Beneath this task are records; print exactly the stretch of them from the line with "Given: Open the Tools menu" through the line with "Given: Open the Протокол работы link", both ends included.

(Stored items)
= Beginning of Section =

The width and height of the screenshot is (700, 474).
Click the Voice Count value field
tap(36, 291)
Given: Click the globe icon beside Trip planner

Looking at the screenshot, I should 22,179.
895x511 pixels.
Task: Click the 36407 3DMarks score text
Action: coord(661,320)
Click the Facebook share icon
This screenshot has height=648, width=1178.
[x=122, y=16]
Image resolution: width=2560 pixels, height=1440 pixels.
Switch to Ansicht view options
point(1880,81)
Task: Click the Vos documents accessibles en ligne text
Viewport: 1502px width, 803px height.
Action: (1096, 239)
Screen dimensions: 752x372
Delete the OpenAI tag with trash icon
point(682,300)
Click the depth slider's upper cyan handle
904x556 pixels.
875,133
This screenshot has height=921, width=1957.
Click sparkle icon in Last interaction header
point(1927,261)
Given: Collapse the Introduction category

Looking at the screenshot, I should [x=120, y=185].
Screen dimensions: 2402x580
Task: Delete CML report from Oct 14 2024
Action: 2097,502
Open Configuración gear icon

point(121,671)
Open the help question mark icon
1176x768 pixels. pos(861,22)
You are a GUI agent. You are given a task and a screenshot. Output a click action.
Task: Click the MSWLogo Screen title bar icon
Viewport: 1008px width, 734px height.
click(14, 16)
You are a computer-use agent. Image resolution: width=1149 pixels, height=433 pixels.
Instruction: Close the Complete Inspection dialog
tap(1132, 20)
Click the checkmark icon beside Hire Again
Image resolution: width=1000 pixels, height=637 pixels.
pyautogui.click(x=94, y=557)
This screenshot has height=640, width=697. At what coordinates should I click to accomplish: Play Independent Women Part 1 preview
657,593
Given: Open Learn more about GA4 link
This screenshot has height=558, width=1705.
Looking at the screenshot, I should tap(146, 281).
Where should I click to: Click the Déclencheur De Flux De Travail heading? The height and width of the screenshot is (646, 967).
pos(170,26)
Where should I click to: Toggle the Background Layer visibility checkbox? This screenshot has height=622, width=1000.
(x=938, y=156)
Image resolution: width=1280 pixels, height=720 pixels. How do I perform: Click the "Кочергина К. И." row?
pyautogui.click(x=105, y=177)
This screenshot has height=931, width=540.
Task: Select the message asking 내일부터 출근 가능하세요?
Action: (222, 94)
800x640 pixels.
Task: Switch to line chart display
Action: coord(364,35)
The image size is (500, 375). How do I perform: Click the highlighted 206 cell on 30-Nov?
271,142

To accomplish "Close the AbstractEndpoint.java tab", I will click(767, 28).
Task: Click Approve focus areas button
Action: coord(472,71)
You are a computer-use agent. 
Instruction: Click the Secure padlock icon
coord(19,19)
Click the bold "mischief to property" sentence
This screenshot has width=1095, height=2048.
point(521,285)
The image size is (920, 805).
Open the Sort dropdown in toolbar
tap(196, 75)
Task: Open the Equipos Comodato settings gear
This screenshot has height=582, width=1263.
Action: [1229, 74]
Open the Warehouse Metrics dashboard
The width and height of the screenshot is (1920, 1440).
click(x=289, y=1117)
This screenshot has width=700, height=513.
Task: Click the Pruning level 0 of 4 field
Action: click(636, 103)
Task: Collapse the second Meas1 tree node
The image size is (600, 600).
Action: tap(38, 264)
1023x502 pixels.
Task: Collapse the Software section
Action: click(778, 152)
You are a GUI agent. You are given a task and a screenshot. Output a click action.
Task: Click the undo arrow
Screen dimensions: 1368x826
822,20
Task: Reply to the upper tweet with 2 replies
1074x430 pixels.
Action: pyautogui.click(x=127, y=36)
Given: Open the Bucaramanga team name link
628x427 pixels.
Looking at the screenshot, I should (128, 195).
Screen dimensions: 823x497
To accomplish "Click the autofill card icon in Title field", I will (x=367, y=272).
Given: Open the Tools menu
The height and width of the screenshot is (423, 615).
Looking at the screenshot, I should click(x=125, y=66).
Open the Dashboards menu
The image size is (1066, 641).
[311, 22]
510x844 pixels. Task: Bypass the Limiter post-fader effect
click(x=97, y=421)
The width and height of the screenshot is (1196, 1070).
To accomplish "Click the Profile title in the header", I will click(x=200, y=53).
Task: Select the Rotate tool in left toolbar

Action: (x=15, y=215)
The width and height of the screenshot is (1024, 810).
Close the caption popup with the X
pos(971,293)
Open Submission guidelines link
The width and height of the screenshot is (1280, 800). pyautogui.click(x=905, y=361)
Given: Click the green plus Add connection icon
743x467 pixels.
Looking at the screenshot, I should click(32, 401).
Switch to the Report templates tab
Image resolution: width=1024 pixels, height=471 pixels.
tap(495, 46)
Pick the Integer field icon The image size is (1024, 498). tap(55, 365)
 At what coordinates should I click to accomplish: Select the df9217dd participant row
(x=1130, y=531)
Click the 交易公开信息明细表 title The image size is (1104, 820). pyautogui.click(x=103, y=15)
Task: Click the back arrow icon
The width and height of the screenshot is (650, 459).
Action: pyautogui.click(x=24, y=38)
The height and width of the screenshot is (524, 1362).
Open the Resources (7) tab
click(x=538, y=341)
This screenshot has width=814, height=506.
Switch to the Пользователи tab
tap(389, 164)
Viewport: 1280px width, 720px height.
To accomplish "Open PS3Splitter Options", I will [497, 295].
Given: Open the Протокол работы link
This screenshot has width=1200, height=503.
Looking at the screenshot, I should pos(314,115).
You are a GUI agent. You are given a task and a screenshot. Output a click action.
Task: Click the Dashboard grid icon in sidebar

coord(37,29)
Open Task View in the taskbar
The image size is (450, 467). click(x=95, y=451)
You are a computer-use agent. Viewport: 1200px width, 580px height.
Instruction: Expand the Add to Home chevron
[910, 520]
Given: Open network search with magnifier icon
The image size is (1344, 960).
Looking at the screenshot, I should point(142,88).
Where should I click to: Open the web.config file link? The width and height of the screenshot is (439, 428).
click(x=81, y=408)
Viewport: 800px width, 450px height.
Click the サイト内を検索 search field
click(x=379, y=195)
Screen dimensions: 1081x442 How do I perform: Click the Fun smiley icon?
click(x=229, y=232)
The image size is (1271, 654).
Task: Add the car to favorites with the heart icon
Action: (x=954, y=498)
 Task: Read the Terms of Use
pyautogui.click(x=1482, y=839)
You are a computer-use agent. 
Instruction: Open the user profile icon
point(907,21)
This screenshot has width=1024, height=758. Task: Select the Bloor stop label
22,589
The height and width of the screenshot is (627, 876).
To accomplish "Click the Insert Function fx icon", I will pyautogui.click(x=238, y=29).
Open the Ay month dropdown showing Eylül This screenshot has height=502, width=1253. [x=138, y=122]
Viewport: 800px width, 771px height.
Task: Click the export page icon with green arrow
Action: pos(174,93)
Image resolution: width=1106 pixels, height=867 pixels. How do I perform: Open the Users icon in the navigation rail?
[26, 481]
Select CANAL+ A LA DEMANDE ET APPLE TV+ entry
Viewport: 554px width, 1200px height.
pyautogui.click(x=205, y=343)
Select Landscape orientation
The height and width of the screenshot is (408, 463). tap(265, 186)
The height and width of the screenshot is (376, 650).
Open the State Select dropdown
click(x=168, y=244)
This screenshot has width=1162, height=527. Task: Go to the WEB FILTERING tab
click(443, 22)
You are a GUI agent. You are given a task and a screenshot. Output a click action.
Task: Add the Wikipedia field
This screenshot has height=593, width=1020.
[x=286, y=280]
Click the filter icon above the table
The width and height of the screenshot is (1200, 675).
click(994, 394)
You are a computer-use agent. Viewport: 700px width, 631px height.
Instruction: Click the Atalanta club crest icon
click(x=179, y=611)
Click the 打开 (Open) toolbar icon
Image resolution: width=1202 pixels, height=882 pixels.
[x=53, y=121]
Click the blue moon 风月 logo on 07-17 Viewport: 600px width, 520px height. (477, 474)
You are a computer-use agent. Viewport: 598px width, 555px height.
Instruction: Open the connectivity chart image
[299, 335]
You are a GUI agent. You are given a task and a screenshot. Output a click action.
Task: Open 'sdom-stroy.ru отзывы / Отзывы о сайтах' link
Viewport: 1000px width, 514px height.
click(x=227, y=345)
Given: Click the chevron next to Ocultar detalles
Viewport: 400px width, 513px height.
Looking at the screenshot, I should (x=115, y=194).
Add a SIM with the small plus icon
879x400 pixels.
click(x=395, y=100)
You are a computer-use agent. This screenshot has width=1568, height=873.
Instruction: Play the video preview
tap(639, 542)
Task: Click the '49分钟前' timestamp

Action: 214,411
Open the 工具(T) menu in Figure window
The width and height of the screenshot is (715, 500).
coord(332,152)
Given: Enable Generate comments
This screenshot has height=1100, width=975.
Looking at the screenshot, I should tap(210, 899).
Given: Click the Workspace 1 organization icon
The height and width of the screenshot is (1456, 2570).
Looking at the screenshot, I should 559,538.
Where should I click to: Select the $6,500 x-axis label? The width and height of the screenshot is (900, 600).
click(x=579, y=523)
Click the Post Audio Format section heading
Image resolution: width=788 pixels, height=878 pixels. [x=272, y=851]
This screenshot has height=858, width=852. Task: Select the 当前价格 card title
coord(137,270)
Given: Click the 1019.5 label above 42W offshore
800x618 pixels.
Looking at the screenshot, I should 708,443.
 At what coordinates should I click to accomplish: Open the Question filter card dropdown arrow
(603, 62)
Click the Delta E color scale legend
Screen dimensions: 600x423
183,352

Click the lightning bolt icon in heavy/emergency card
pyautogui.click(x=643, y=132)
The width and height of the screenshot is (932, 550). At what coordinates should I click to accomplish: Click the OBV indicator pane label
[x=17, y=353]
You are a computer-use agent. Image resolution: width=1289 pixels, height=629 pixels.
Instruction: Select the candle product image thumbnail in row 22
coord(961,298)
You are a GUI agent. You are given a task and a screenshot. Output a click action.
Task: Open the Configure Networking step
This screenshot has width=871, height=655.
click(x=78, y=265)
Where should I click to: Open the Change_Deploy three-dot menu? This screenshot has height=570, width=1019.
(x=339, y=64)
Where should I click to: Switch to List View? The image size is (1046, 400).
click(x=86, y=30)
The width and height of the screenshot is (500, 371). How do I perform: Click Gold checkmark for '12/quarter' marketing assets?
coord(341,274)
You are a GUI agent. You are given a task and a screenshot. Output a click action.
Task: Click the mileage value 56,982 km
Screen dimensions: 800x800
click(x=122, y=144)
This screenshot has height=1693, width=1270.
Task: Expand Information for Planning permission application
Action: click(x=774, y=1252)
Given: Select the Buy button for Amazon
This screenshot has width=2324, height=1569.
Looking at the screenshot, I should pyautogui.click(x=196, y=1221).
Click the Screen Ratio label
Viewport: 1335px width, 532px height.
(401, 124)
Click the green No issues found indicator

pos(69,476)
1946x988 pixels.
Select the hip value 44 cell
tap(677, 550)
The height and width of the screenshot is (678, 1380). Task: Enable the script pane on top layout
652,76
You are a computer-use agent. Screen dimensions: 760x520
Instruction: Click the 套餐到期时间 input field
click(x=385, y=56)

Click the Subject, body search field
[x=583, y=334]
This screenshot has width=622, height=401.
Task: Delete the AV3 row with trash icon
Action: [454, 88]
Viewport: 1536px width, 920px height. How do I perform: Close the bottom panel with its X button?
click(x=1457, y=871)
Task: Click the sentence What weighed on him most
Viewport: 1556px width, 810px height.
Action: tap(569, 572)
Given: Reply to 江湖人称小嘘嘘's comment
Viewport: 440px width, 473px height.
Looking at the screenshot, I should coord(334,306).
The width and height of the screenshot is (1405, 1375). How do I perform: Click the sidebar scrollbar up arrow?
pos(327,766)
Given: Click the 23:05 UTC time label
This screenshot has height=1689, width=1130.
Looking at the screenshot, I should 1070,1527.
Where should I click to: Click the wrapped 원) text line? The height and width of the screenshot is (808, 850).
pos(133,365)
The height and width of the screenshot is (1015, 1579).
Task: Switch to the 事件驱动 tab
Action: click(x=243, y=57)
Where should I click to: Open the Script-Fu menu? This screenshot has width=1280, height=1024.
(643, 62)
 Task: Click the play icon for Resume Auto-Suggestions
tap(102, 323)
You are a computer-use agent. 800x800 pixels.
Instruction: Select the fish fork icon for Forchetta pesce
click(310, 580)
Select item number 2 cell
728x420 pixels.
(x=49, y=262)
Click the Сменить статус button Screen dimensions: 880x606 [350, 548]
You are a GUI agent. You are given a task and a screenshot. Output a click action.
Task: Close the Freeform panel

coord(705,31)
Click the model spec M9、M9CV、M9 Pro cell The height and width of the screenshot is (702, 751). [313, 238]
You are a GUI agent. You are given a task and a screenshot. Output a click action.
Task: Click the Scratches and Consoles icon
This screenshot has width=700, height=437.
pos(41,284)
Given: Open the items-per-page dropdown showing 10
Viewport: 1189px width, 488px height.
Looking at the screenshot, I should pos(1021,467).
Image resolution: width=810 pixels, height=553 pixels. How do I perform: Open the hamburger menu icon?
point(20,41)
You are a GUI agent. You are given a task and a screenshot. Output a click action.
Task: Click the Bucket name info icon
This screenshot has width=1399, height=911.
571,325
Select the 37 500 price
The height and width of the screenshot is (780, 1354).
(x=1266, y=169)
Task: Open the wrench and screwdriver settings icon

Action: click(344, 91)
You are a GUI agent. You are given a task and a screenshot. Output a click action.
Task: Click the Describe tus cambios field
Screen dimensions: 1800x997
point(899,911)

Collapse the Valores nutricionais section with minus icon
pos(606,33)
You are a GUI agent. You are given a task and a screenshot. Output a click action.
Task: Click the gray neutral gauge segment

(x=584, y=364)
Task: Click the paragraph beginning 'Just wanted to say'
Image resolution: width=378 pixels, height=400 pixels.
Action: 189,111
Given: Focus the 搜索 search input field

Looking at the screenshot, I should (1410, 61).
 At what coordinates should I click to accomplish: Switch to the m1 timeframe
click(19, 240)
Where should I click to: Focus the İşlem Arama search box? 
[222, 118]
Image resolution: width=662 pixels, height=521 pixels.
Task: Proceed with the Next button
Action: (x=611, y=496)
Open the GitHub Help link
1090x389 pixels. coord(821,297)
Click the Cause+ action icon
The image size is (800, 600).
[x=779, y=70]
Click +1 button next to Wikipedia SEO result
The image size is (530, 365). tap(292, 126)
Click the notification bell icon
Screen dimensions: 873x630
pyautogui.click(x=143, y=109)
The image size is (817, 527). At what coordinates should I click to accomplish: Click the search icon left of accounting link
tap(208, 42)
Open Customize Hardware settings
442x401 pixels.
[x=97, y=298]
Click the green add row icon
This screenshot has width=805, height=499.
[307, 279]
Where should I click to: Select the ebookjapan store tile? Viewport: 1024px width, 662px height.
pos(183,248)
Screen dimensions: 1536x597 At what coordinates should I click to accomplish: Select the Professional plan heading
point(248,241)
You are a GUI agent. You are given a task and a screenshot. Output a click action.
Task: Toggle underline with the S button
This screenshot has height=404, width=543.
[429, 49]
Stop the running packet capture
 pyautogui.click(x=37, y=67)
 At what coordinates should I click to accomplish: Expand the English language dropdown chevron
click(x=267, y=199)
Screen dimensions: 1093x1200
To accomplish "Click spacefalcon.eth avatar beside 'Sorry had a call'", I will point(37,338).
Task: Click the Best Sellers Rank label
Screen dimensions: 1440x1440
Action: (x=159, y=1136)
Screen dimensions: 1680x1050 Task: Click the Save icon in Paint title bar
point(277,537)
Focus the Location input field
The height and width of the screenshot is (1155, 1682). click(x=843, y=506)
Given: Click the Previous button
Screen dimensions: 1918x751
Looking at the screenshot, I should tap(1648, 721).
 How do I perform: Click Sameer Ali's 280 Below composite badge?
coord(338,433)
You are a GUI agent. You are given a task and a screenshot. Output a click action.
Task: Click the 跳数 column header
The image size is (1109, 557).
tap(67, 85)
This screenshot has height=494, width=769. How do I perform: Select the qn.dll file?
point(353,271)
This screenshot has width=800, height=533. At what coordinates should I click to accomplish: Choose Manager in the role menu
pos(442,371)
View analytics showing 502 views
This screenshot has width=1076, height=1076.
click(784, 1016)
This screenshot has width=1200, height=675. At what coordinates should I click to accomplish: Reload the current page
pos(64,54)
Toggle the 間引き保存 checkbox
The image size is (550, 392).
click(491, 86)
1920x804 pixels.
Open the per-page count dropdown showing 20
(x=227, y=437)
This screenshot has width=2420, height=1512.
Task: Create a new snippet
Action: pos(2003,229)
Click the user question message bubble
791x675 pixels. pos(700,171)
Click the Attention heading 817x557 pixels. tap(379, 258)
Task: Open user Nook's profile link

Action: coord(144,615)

= End of Section =

▶ **Response to the task**:
Given: Open the Tools menu
The height and width of the screenshot is (423, 615).
Looking at the screenshot, I should click(x=125, y=66).
Open the Dashboards menu
The image size is (1066, 641).
[311, 22]
510x844 pixels. Task: Bypass the Limiter post-fader effect
click(x=97, y=421)
The width and height of the screenshot is (1196, 1070).
To accomplish "Click the Profile title in the header", I will click(x=200, y=53).
Task: Select the Rotate tool in left toolbar

Action: (x=15, y=215)
The width and height of the screenshot is (1024, 810).
Close the caption popup with the X
pos(971,293)
Open Submission guidelines link
The width and height of the screenshot is (1280, 800). pyautogui.click(x=905, y=361)
Given: Click the green plus Add connection icon
743x467 pixels.
Looking at the screenshot, I should click(32, 401).
Switch to the Report templates tab
Image resolution: width=1024 pixels, height=471 pixels.
tap(495, 46)
Pick the Integer field icon The image size is (1024, 498). tap(55, 365)
 At what coordinates should I click to accomplish: Select the df9217dd participant row
(x=1130, y=531)
Click the 交易公开信息明细表 title The image size is (1104, 820). pyautogui.click(x=103, y=15)
Task: Click the back arrow icon
The width and height of the screenshot is (650, 459).
Action: pyautogui.click(x=24, y=38)
The height and width of the screenshot is (524, 1362).
Open the Resources (7) tab
click(x=538, y=341)
This screenshot has width=814, height=506.
Switch to the Пользователи tab
tap(389, 164)
Viewport: 1280px width, 720px height.
To accomplish "Open PS3Splitter Options", I will [497, 295].
Given: Open the Протокол работы link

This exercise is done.